Ricardo conducía su viejo Mercedes
negro con el ceño fruncido
y los ojos entrecerrados. Margot se mordía
el labio inferior
con ansiedad, y apretaba con dedos lívidos
el bolso de piel marrón sobre su regazo. Aún sentía un miedo irracional a viajar en coche, aunque
no fuera ella quién
condujera el vehículo.
Apenas habían intercambiado unas cuantas frases
desde que salieron
de casa. Margot deseaba
desesperadamente que Ricardo
le hablara, que la mirara,
que la tocara. Pero hacía meses que él se había encerrado en aquel extraño
mutismo que la hería con su
pertinaz persistencia, y que la dejaba además
de ciega, sorda.
Ya habían pasado dos años desde el
accidente. Margot se había recuperado casi totalmente, excepto
por la ceguera irreversible, consecuencia de una lesión
cerebral severa. Habían
sido dos años muy duros.
Margot, antaño
resuelta e independiente, se había vuelto una mujer asustadiza y frágil.
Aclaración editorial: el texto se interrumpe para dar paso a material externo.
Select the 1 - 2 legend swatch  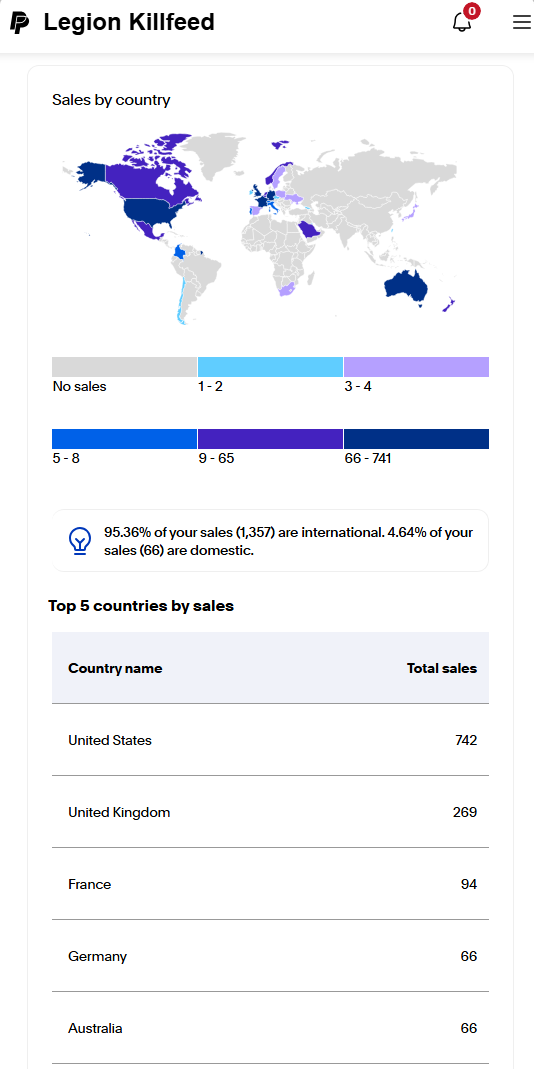[270, 367]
Se aferraba a Ricardo de forma
enfermiza, lo asfixiaba
con sus requerimientos incesantes, lo aplastaba con el peso de sus exigencias. Se encerró en casa. Salir la aterraba, decía que el mundo había desaparecido para ella, que estaba lleno de peligros
invisibles. Al principio Ricardo se había volcado con su mujer. Dejó su trabajo
en la empresa de congelados de que era socio y asumió de buen grado
su condición de mártir
y fiel servidor de la esposa necesitada.
En las escasas
ocasiones que se animaba a salir a la calle,
él le describía los escenarios con todo detalle,
los colores, las formas, las texturas. Le agradaba sentirse
necesitado por ella, ella que jamás había necesitado a nadie. Pero ahora todo había cambiado.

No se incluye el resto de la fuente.